Do włamania doszło w nocy z 2 na 3 czerwca br. „Truskawkowy autobus”, jak mieszkańcy nazywają mobilny sklep odwiedzający ich miejscowość, stał zaparkowany przy skrzyżowaniu ulic Wieluńskiej i Dworcowej. Rankiem właściciel pojazdu stwierdził, że ktoś wybił szybę w drzwiach pojazdu, a ze środka ukradł kasę fiskalną, 1000 złotych, wagi elektroniczne, czytnik kart płatniczych, kalkulatory, a także warzywa i owoce.

Wartość poniesionych strat zgłaszający oszacował łącznie na ponad 4 000 złotych. Sprawą zajęli się rusieccy dzielnicowi. Mając dobre rozeznanie w swoim rejonie, szybko wytypowali sprawcę. Podejrzewali o kradzież pewnego bezdomnego mężczyznę, który ma już na koncie wiele sklepowych kradzieży.

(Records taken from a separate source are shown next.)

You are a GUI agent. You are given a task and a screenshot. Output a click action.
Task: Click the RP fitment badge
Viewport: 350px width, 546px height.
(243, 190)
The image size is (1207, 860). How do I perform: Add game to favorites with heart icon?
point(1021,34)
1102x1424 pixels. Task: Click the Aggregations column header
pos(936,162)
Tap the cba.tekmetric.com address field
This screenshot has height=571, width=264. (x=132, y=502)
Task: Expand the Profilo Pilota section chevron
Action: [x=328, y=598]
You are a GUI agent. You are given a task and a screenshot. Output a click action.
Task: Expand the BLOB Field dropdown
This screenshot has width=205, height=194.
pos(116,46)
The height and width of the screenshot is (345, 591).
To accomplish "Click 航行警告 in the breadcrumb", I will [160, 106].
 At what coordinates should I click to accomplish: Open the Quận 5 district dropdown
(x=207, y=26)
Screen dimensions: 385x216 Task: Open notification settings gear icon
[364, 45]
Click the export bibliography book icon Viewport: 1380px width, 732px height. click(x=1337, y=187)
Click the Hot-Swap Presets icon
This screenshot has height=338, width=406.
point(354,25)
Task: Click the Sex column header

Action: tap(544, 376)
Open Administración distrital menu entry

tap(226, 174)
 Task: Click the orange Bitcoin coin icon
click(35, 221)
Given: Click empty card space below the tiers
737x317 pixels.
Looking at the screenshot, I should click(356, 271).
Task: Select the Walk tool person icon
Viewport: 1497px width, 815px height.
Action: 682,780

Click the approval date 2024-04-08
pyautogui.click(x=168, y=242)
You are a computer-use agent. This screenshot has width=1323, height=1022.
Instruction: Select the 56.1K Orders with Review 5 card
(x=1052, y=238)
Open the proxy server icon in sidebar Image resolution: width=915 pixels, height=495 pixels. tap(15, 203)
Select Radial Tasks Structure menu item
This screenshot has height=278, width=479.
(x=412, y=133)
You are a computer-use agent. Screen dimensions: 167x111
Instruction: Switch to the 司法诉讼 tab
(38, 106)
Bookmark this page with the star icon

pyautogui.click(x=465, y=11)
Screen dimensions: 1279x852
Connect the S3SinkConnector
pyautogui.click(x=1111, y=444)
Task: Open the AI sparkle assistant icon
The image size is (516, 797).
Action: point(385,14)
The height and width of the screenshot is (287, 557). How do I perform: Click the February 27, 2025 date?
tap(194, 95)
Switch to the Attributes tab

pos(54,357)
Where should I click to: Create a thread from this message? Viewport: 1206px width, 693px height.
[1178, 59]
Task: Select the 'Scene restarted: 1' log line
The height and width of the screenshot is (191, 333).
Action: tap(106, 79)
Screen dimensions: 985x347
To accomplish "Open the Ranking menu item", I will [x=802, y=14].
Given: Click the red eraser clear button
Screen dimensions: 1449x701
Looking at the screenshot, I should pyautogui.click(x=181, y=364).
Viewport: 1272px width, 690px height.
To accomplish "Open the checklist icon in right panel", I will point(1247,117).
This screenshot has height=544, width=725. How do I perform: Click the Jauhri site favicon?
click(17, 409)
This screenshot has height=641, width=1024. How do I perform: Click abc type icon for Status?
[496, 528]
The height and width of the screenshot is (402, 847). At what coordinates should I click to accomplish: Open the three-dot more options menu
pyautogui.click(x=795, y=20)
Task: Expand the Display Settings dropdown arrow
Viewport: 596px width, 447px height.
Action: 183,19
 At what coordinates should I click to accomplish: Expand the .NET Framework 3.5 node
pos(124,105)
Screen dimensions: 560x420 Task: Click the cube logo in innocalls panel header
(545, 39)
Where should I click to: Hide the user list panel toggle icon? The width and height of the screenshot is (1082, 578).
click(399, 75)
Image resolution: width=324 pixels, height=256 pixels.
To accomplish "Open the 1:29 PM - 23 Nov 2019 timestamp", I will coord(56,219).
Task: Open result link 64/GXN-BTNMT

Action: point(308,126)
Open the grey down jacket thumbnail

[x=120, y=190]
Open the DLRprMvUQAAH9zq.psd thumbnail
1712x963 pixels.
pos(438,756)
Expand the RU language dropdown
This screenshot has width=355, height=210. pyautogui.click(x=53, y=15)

Mężczyzna ten pomieszkiwał ostatnio w pustostanie znajdującym się niedaleko miejsca zdarzenia. Kiedy mundurowi pojechali sprawdzić swoje przypuszczenia, okazało się, że ich typowanie jest „strzałem w dziesiątkę”. W pustostanie znaleźli skradzione warzywa i owoce.

56-latka namierzyli w innym pustostanie na terenie sąsiedniej miejscowości. Złodziej został zatrzymany. Sam wskazał policjantom miejsce ukrycia pozostałych fantów. Funkcjonariusze odzyskali wszystkie skradzione rzeczy.

Złodziej trafił do policyjnego aresztu. Po wytrzeźwieniu usłyszał zarzuty kradzieży z włamaniem, za co grozi kara do 10 lat pozbawienia wolności.